Protease purification - plant leaf protease (Apr/02/2006 )
I was wondering about the exact condition that is usually maintained during protease extraction from plant leaf. We do extract proteins from different tissues at about 4 degrees celsius in order to inhibit proteolytic activity. But if our aim is to extract protease then how should I be proceeding? Should I be working at 4 degree celsius all the way, from while making the crude extract, ammonium sulfate precipitation upto activity assay? And I am also about skeptical about the amount of protease present in plant leaf and also the localization of it. Most papers deal with abundant extracellular proteases from bacteria. So there will be no problem of extraction. But with plants, they are either cytoplasmic or vacuolar. So any idea how I might fractionate them?

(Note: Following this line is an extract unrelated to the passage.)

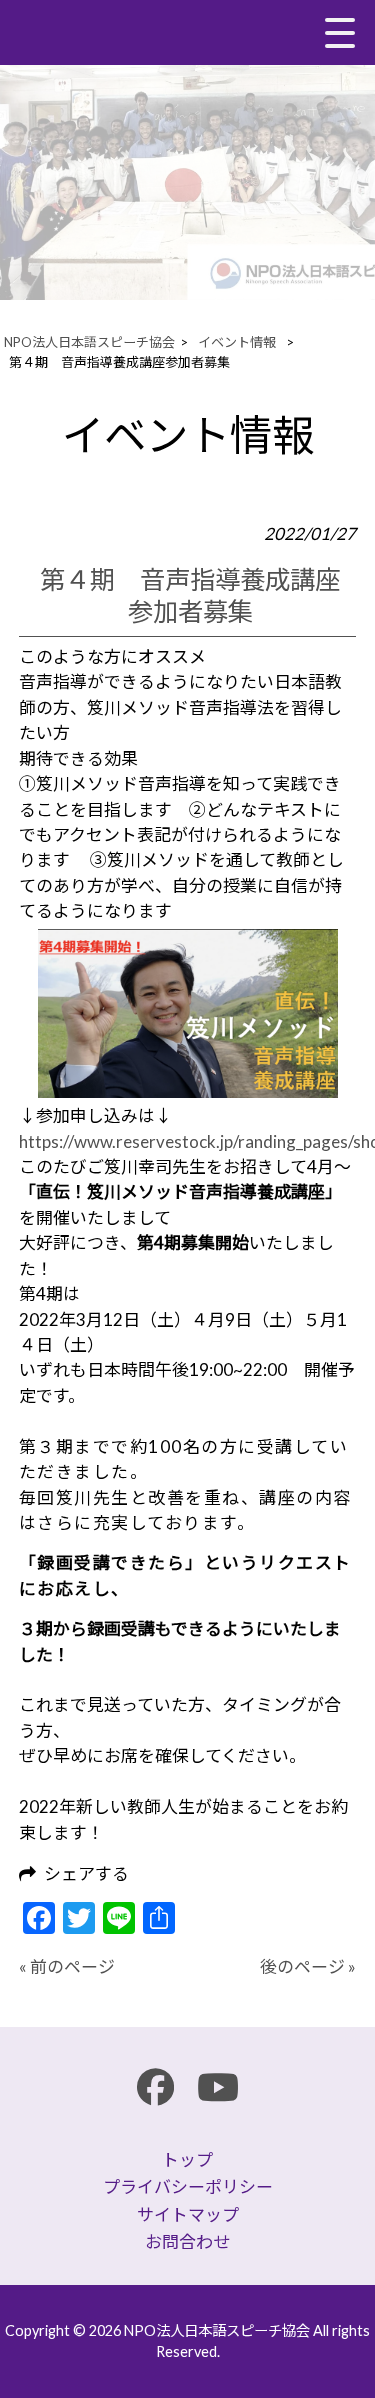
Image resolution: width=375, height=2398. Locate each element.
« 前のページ (67, 1966)
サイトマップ (188, 2214)
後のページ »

I understand this protease from particularly plant doesn't interest most people in here. Anyhow I a novice at research level hopefully can get some idea.
you need to work in conditions that minimize the protease's activity, especially if it autolyses. low temperature is a good place to start. if the enzyme requires a cofactor then keep it away (eg- if it is a calpain, maintain edta or egta in the buffers to keep ca away from the enzyme). use of inhibitors is normally not recommended because they may be irreversible or hard to remove.
as for fractionation, if you must you can find procedures for subcellular fractionation. perform one then extract the protease from the fractions.